■ **ACTIVITY**:
Stopping right after the line with "[Facebook] (245, 2560)", please reproduce the material below exactly from its first line.
....
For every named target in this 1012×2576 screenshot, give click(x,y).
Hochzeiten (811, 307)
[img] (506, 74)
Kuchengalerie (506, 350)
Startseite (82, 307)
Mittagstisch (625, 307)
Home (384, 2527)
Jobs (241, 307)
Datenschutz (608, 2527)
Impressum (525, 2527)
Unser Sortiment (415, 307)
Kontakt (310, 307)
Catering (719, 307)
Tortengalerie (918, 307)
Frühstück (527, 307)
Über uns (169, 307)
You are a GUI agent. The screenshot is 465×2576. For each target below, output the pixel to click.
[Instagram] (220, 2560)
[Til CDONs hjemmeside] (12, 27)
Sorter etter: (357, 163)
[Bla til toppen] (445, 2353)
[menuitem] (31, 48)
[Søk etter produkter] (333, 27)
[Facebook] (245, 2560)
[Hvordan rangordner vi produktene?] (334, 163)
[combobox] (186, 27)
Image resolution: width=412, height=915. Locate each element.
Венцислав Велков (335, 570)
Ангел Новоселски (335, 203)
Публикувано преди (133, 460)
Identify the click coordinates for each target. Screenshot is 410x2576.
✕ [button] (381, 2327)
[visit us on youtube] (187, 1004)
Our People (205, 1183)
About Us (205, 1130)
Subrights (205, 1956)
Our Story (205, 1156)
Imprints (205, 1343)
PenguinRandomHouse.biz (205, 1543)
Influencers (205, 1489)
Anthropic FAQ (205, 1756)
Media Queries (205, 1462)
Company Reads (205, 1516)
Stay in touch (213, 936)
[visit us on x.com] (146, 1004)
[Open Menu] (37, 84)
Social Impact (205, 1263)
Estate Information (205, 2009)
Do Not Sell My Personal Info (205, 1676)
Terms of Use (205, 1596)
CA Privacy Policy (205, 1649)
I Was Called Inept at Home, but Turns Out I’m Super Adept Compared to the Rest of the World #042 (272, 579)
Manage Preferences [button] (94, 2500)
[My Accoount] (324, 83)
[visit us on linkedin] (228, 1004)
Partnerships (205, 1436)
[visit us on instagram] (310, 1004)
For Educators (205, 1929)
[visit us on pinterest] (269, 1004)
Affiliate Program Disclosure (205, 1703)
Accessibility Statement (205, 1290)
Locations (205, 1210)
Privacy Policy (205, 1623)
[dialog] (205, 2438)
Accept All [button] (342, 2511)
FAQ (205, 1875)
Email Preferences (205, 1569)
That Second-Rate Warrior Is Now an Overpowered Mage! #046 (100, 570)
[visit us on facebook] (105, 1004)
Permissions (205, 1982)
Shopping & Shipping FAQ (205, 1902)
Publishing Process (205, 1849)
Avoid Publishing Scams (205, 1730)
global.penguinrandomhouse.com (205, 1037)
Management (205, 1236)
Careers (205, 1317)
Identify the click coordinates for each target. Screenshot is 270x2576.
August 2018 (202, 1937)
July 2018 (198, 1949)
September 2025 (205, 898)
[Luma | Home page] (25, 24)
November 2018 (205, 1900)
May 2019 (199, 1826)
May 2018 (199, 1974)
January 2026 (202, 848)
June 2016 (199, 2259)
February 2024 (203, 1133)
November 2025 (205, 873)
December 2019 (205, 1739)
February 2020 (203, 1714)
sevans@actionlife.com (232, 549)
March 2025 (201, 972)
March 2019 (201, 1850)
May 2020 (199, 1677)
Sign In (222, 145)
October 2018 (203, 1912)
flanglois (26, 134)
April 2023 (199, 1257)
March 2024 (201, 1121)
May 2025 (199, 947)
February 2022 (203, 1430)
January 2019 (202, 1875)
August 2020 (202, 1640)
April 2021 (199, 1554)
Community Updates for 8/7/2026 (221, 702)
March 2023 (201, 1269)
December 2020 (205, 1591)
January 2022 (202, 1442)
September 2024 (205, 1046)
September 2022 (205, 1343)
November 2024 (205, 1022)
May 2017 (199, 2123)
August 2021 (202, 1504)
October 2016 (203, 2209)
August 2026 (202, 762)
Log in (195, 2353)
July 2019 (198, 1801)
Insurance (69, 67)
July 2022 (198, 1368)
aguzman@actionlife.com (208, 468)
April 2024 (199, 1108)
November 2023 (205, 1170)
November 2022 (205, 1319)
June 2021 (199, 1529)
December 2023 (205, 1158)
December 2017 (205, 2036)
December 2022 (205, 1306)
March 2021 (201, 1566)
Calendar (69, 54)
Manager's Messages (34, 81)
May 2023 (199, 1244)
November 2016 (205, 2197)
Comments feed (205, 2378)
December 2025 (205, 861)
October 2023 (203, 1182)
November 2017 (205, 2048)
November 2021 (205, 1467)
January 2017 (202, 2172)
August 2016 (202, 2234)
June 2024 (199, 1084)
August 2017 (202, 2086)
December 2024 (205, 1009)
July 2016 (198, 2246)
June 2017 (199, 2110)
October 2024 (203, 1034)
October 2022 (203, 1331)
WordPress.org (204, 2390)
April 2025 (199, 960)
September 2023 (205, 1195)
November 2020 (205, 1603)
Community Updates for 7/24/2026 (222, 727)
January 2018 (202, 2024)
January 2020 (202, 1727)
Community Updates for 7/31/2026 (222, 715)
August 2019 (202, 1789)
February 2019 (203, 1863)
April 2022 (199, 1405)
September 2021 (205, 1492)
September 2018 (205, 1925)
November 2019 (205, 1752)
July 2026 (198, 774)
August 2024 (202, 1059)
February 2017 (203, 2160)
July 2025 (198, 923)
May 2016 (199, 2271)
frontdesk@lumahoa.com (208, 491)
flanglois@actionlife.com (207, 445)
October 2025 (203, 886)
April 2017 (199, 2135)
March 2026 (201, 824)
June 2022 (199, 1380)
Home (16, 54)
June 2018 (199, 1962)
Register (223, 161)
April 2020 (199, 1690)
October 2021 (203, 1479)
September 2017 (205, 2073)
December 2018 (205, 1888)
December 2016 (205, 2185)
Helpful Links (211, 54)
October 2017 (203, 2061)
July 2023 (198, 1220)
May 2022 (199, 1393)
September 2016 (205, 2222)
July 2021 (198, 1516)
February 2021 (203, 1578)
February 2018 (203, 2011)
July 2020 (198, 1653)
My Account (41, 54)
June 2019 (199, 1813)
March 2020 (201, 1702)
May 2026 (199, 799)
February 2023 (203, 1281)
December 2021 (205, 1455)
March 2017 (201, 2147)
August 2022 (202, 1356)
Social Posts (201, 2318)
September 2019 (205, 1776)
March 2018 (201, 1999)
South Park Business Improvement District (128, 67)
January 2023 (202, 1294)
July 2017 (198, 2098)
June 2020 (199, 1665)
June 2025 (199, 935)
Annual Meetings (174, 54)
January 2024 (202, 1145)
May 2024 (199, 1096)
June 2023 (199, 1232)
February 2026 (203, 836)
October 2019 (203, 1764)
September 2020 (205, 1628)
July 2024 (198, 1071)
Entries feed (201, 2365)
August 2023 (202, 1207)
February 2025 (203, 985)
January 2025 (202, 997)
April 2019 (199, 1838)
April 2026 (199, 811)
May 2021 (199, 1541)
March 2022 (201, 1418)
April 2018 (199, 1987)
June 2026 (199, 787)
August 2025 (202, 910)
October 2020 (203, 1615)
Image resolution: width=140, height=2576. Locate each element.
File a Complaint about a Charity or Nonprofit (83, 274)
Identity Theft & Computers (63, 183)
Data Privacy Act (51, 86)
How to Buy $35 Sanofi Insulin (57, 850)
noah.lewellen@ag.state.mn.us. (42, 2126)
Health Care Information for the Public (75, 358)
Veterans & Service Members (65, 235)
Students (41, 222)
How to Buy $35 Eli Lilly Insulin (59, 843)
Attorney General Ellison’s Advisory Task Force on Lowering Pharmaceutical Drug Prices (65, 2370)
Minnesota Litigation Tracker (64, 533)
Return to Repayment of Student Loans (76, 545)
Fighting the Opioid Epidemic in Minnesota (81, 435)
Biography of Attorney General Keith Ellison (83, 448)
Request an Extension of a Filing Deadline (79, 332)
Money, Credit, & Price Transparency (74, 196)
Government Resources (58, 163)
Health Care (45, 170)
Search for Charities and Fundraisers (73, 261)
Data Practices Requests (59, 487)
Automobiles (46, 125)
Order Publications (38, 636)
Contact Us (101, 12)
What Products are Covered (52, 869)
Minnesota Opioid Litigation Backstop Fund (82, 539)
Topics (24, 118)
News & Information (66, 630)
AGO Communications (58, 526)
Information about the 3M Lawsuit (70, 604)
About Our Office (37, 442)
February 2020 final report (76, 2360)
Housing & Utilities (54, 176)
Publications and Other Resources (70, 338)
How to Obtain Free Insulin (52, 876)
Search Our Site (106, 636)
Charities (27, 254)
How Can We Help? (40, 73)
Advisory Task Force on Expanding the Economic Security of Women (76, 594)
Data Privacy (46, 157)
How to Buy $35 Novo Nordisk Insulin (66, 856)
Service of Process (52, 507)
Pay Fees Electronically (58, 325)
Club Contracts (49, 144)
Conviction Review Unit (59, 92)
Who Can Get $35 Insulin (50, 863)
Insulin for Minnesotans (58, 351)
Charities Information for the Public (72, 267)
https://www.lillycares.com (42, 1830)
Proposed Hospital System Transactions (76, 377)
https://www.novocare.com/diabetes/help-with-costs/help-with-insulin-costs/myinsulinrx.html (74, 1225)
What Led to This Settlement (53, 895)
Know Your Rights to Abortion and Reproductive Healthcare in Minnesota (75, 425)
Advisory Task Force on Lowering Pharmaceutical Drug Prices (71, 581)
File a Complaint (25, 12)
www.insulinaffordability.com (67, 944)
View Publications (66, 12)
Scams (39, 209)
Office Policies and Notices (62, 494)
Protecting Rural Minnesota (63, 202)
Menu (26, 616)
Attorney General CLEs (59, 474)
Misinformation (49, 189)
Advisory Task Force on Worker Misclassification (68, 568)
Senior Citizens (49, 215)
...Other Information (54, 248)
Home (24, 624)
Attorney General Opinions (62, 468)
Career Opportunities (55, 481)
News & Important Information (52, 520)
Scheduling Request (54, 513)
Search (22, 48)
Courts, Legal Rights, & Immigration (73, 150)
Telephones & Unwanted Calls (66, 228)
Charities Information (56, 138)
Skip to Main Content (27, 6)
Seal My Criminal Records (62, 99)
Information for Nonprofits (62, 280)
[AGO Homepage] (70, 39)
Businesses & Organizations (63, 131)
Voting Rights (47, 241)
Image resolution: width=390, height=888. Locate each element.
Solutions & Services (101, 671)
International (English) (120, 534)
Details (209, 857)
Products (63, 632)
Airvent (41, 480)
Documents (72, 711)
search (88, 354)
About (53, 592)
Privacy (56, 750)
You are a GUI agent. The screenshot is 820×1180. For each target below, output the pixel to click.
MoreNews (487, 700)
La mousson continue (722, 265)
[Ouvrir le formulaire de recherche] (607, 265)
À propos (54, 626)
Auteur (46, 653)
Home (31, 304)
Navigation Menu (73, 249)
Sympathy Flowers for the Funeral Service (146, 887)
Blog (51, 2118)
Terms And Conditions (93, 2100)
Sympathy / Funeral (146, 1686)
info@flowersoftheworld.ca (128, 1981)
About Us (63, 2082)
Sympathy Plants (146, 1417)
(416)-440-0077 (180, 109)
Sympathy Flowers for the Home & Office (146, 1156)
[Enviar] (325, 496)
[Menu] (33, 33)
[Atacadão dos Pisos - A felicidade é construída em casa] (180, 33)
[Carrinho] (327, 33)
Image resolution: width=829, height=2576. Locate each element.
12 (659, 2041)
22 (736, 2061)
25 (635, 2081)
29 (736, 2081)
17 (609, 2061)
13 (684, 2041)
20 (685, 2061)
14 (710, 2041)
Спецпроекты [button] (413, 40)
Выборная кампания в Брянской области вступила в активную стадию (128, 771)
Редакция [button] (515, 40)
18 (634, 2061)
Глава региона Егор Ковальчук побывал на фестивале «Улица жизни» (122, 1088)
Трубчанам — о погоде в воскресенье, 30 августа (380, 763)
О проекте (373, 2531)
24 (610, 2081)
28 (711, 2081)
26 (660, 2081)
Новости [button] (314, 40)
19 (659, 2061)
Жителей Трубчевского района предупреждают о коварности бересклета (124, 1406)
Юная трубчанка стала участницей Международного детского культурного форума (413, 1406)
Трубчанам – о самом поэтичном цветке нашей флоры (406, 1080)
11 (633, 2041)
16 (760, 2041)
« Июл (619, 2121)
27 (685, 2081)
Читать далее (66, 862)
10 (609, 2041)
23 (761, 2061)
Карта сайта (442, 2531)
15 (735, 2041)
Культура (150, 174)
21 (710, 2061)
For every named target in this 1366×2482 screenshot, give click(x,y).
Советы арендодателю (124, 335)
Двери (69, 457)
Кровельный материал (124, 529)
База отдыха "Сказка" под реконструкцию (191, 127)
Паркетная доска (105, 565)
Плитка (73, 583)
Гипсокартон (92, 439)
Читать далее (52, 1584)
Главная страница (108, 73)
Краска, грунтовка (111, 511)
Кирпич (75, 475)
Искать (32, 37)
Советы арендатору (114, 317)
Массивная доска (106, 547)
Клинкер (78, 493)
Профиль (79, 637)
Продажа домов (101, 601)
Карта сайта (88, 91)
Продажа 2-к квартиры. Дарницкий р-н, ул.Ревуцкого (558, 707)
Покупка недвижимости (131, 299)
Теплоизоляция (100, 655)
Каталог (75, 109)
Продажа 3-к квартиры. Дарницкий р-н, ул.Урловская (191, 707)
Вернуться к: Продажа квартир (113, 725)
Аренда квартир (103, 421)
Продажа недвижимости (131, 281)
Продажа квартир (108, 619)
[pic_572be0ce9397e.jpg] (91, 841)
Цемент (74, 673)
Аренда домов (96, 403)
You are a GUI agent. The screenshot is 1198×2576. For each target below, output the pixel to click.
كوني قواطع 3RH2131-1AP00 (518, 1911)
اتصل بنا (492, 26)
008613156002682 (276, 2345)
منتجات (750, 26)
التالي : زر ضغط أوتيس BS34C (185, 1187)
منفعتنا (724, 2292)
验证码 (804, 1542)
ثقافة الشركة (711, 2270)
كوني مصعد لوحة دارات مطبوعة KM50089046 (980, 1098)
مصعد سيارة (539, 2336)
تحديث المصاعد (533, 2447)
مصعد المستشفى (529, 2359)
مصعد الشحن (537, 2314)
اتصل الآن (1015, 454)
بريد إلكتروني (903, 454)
....
■ **SOLUTION TO THIS PROBLEM**:
For every named target in this 1012×2576 screenshot, give click(x,y).
Hochzeiten (811, 307)
[img] (506, 74)
Kuchengalerie (506, 350)
Startseite (82, 307)
Mittagstisch (625, 307)
Home (384, 2527)
Jobs (241, 307)
Datenschutz (608, 2527)
Impressum (525, 2527)
Unser Sortiment (415, 307)
Kontakt (310, 307)
Catering (719, 307)
Tortengalerie (918, 307)
Frühstück (527, 307)
Über uns (169, 307)
You are a GUI agent. The screenshot is 465×2576. For each target below, output the pixel to click.
[Instagram] (220, 2560)
[Til CDONs hjemmeside] (12, 27)
Sorter etter: (357, 163)
[Bla til toppen] (445, 2353)
[menuitem] (31, 48)
[Søk etter produkter] (333, 27)
[Facebook] (245, 2560)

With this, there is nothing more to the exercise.